The rapid proliferation of multimodal misinformation on social media has fueled the growing need for research on video misinformation detection, but the lack of large-scale datasets has hampered research. In this paper, we introduce FakeVV, a large-scale benchmark consisting of over 100,000 video-text pairs, and propose Fact-R1, a novel framework that integrates deep inference and collaborative rule-based reinforcement learning. Trained through misinformation CoT instruction tuning, preference alignment via DPO, and GRPO with a verifiable reward function, Fact-R1 exhibits inference behavior similar to advanced text-based reinforcement learning systems in complex multimodal misinformation settings. This study presents a new paradigm for misinformation detection by combining large-scale video understanding, inference-based alignment, and interpretable verification.

Takeaways, Limitations

Takeaways:
Laying the foundation for research on video misinformation detection through the large-scale video-to-text dataset FakeVV.

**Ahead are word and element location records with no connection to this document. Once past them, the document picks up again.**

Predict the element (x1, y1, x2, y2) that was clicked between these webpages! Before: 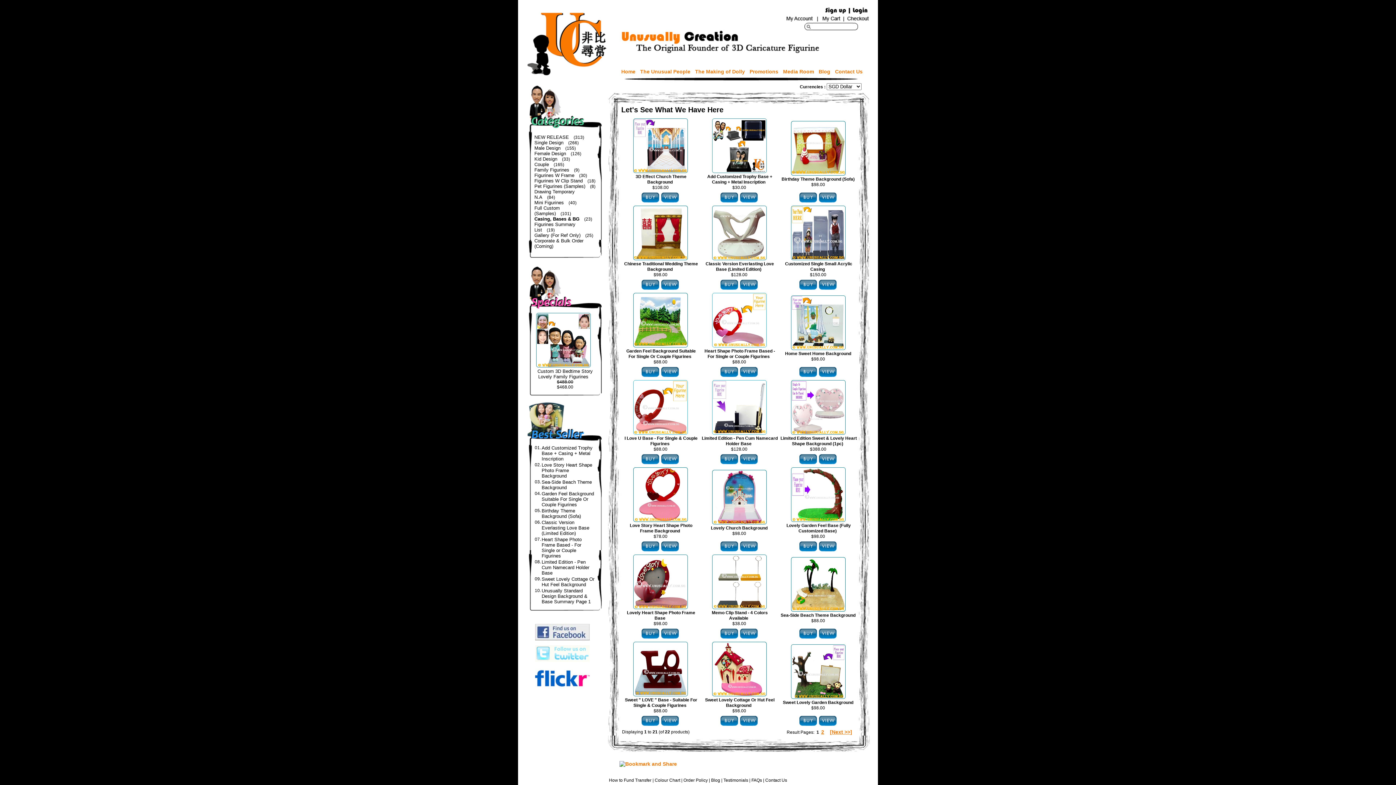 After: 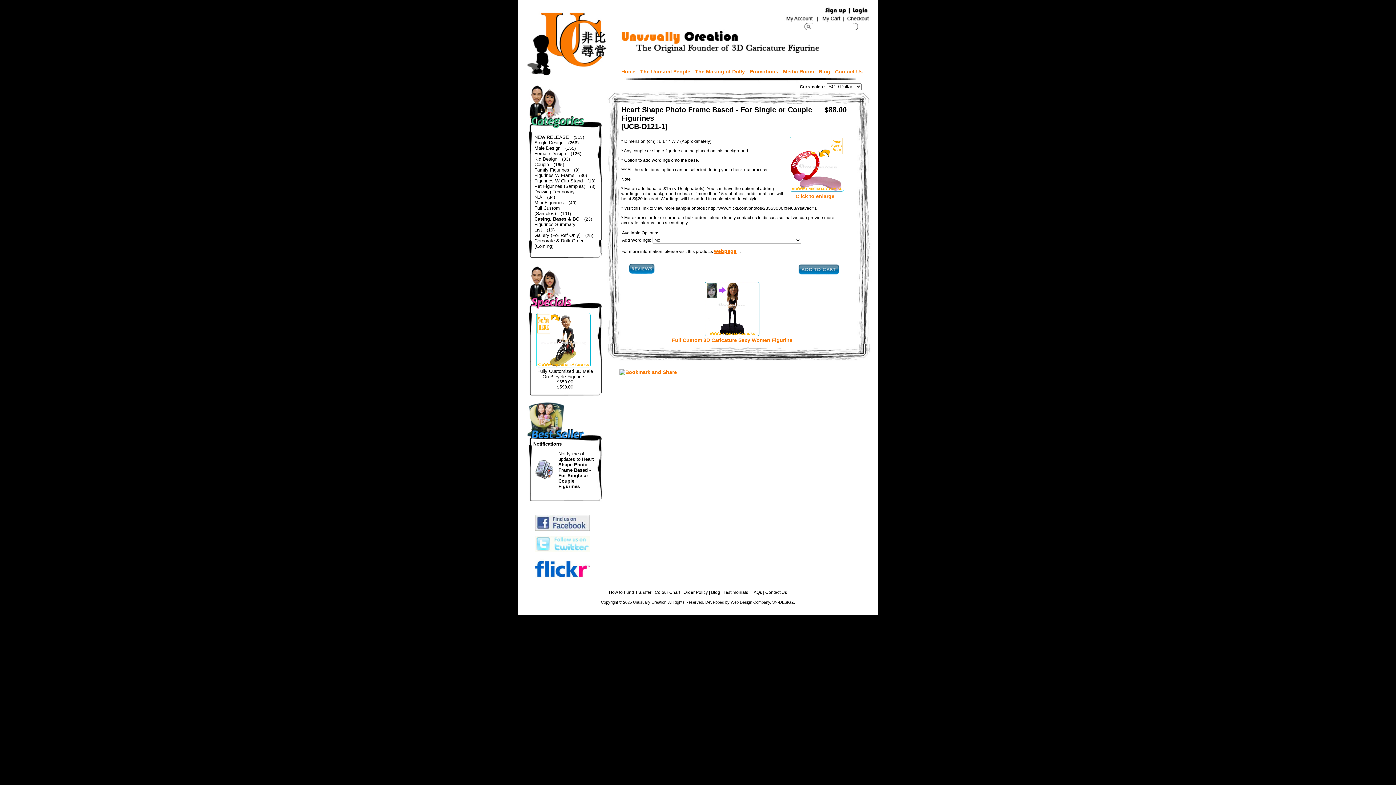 Action: bbox: (541, 537, 581, 558) label: Heart Shape Photo Frame Based - For Single or Couple Figurines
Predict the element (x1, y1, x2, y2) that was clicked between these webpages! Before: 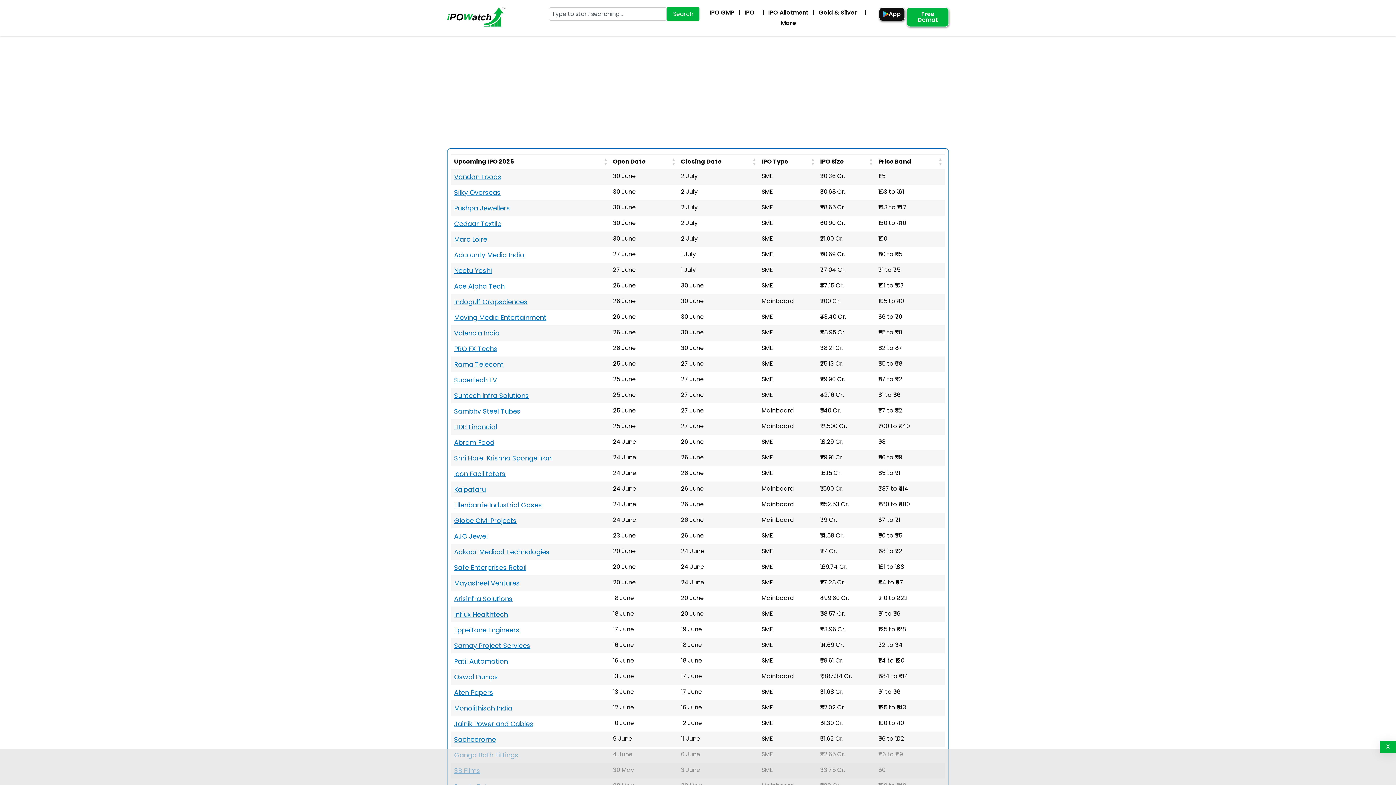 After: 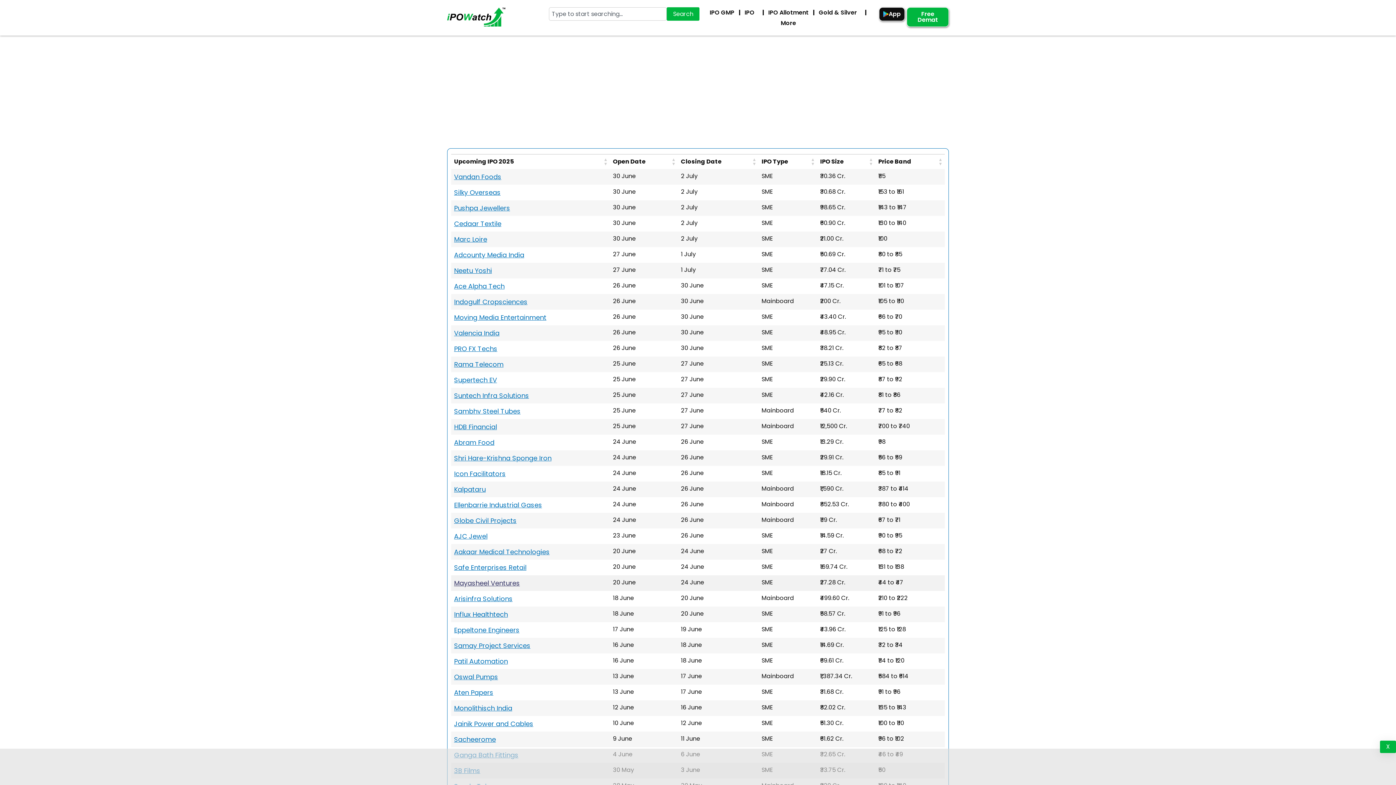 Action: label: Mayasheel Ventures bbox: (454, 577, 520, 586)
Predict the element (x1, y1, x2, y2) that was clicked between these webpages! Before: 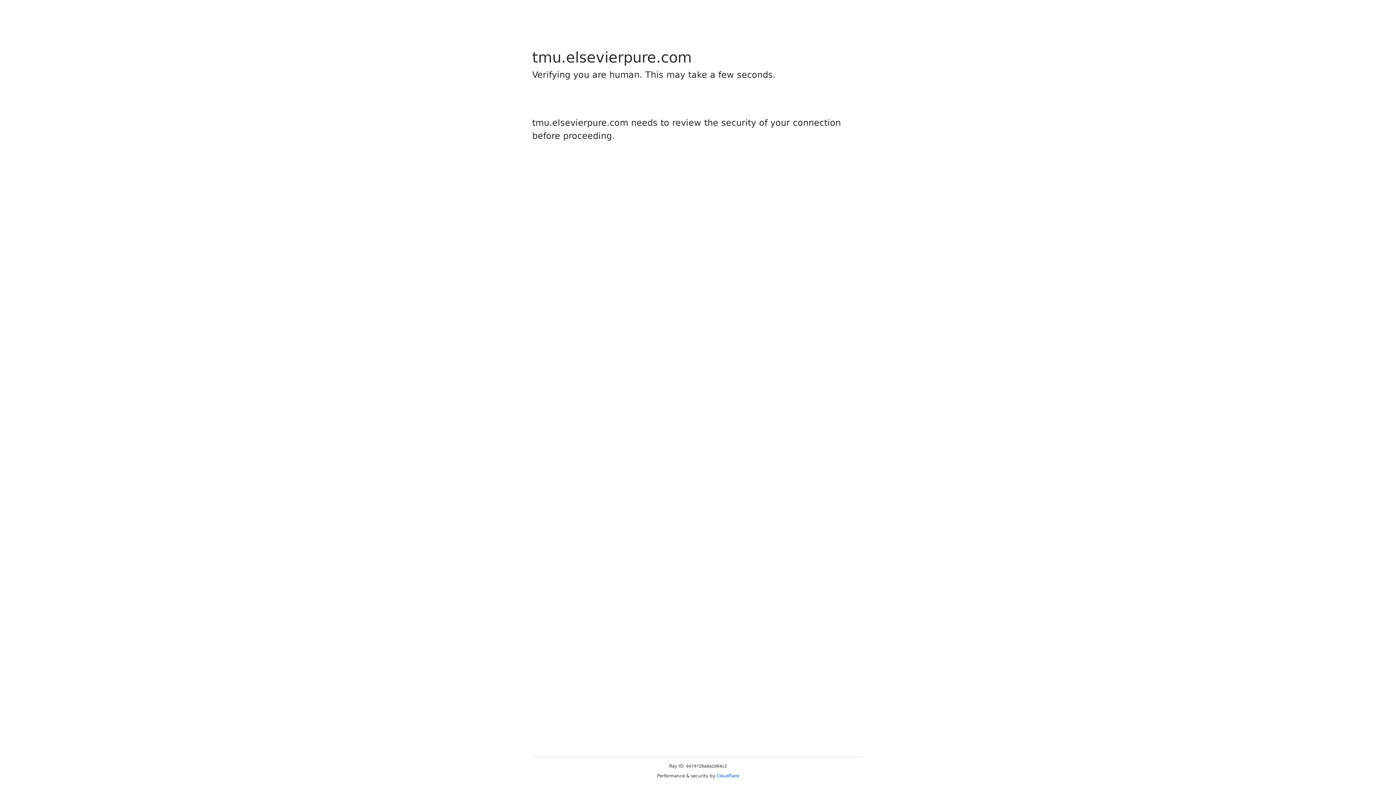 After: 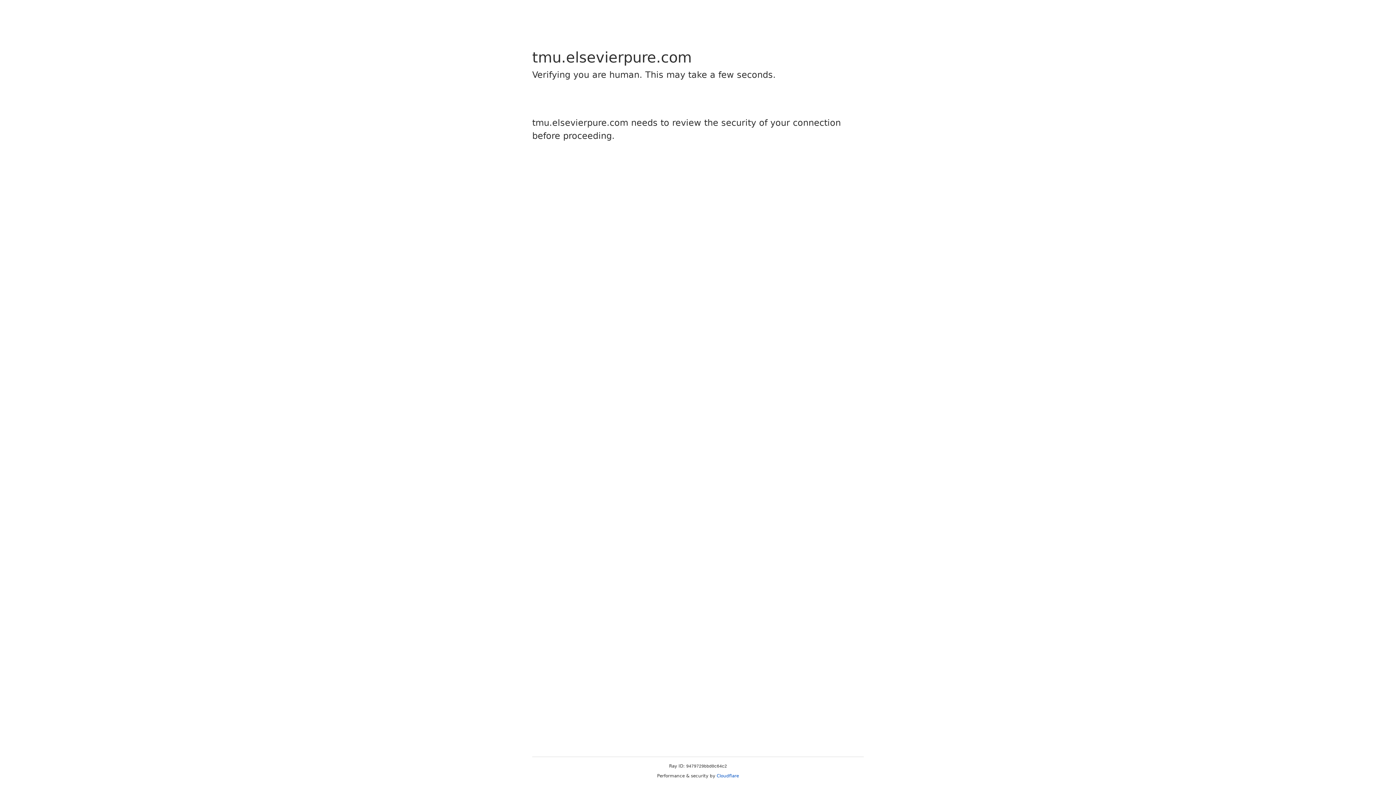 Action: bbox: (716, 773, 739, 778) label: Cloudflare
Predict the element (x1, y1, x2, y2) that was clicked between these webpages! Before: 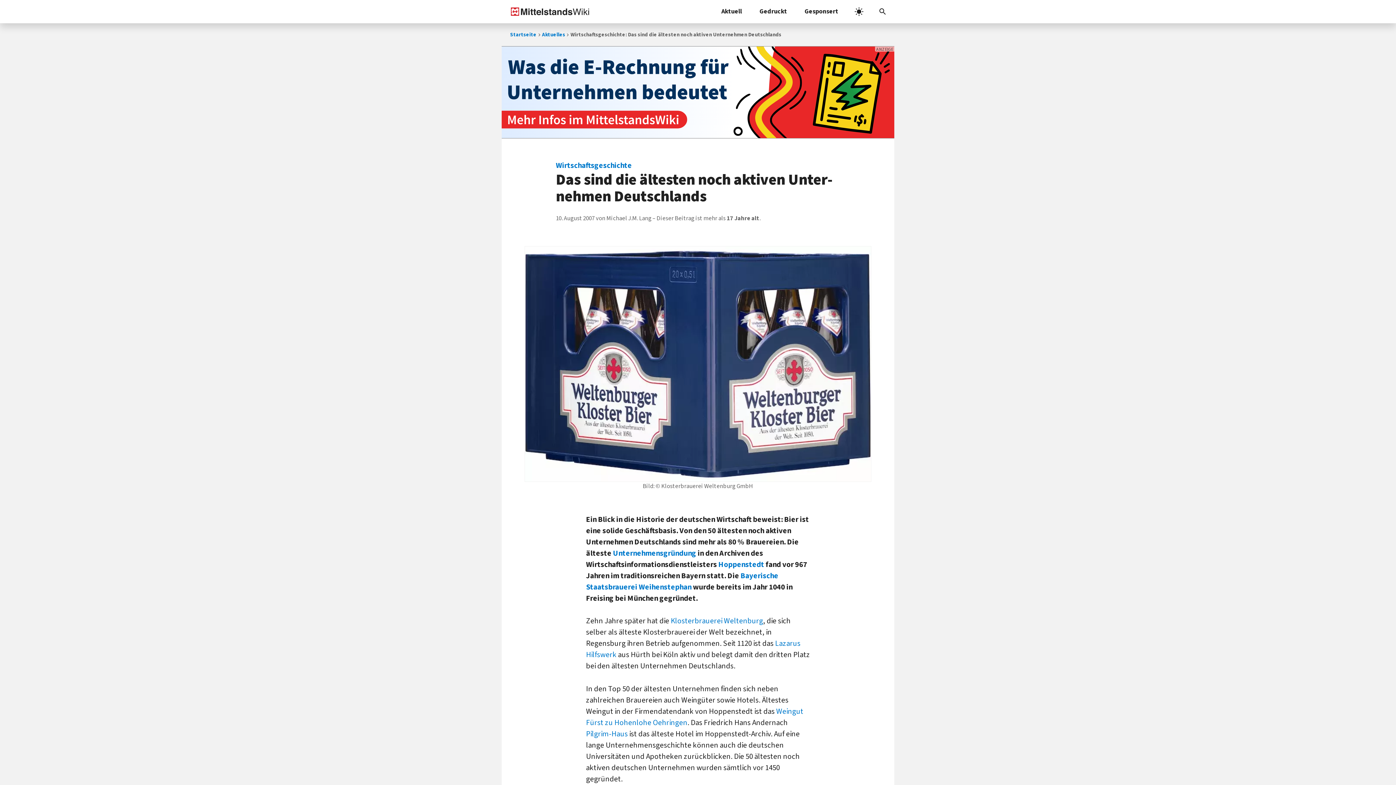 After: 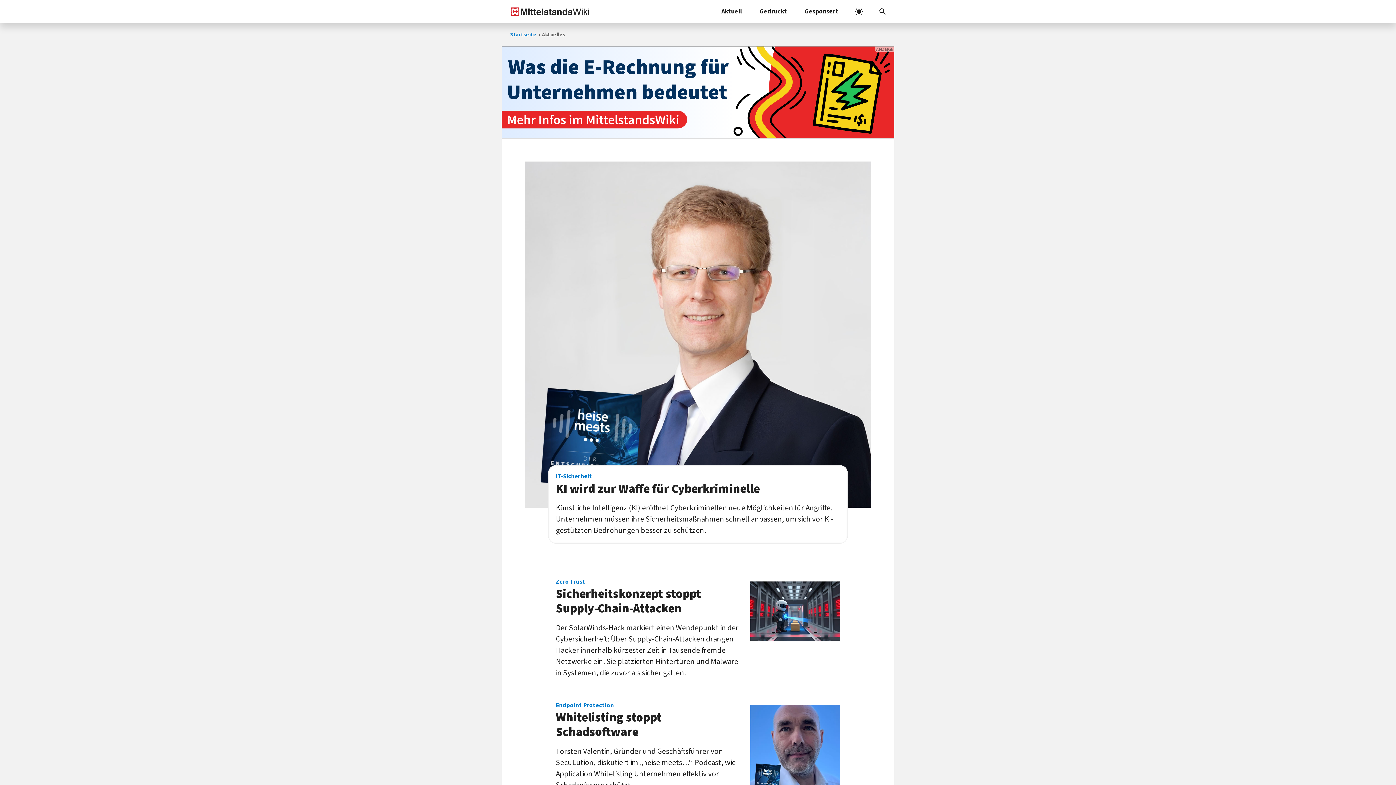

Improving false information detection performance by leveraging deep inference and reinforcement learning through the Fact-R1 framework.
Simultaneously improving model interpretability and performance through a learning process utilizing CoT, DPO, and GRPO.
Demonstrating inference capabilities similar to text-based reinforcement learning systems in multimodal environments.
Limitations:
Lack of detailed information on specific model performance metrics and comparison results.
The need to verify the generalizability of various types of misinformation.
Further research is needed on its application and effectiveness in real-world social media environments.